Mind Palace or The Method of Loci
Basically, this method uses location as a way to trigger the memory. Let’s say someone wants to remember 24 digits. Standing in front of the kitchen sink, for example, they would memorize four or five digits. Then they could move toward the window and memorize a few more, and move again to the couch, then to a door, each time memorizing a few more digits of a number.
To recite the numbers, the person then starts again at the kitchen sink, moves toward the window and retraces the path they first took – essentially moving “through the palace” to visualize and remember the numbers.
This method calls for memorizing numbers in smaller chunks. To make it more effective, a person could put them on cards, write them on paper on different lines, or write in names of people and “assign” a chunk of numbers to them.
This is another memorization technique in which numbers have consonant sounds and memory aids.
In fact, there are many ways to do this! The website The Art of Memory has many different techniques of improving memory skills and resources for learning how to memorize large amounts of information.
Here is a fun video on “How to Memorize Pi the Easiest Way Possible” by Memorize Academy:
At the very least, anyone looking up resources to memorize pi naturally gains research skills and cognitive reasoning skills to sift through all the information!
It’s More Than A Friendly Competition
Students who choose to get up and recite these numbers face some challenges. It’s not easy getting up in front of peers. But at Rainbow, teachers and students spend time on developing the “whole child,” and this includes developing those empathy skills that allow students to be supportive of each other as they go up and present in front of the class.

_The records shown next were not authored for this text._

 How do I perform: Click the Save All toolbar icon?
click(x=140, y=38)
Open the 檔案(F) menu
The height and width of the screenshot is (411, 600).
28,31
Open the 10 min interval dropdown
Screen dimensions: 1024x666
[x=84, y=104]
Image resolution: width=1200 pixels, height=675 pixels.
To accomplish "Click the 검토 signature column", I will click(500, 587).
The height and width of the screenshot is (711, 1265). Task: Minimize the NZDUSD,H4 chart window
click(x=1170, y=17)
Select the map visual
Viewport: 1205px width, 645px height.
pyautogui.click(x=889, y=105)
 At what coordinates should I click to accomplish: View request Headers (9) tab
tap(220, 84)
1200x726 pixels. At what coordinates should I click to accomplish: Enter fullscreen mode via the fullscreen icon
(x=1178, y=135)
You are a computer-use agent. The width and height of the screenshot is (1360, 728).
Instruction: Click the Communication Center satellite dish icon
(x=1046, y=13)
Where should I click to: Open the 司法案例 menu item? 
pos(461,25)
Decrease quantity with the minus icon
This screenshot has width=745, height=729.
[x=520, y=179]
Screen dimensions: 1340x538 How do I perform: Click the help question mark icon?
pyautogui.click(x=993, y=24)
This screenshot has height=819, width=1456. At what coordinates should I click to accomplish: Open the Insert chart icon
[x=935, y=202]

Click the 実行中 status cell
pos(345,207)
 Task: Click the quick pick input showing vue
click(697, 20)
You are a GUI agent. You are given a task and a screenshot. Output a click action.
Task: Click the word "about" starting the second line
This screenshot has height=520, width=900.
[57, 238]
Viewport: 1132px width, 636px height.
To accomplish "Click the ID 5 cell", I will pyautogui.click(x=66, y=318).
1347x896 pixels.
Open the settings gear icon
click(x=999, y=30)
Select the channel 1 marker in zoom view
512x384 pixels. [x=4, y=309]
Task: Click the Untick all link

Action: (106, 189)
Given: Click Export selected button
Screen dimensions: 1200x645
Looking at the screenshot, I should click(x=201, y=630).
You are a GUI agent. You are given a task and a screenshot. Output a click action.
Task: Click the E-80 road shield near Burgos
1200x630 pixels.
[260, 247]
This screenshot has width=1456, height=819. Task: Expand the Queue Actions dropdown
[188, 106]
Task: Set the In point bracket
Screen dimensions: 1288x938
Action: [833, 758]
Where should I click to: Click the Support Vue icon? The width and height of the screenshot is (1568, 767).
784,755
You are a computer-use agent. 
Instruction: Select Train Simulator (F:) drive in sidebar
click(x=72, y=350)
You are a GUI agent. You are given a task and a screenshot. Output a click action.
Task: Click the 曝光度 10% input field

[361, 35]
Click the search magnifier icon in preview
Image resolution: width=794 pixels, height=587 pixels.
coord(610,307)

Everyone received an applause, a little hedgehog sticker for participation and support from classmates.
Then They Ate Pi…Er…Pie!
Though Rainbow has a policy on not eating sugar during the day, teachers will make exceptions for special occasions. This was definitely a special occasion: not eating pie on pi day amounts to…mathematical error.
Instead of regular pie, however, Jenny, our 6th grade teacher, got “cookie pie” as it was easier to transport. What would a celebration be without 3.14 candles?
We’re not sure which memorization method students used, but one thing is for sure: students learned about how they learn, and figured out different memorization techniques.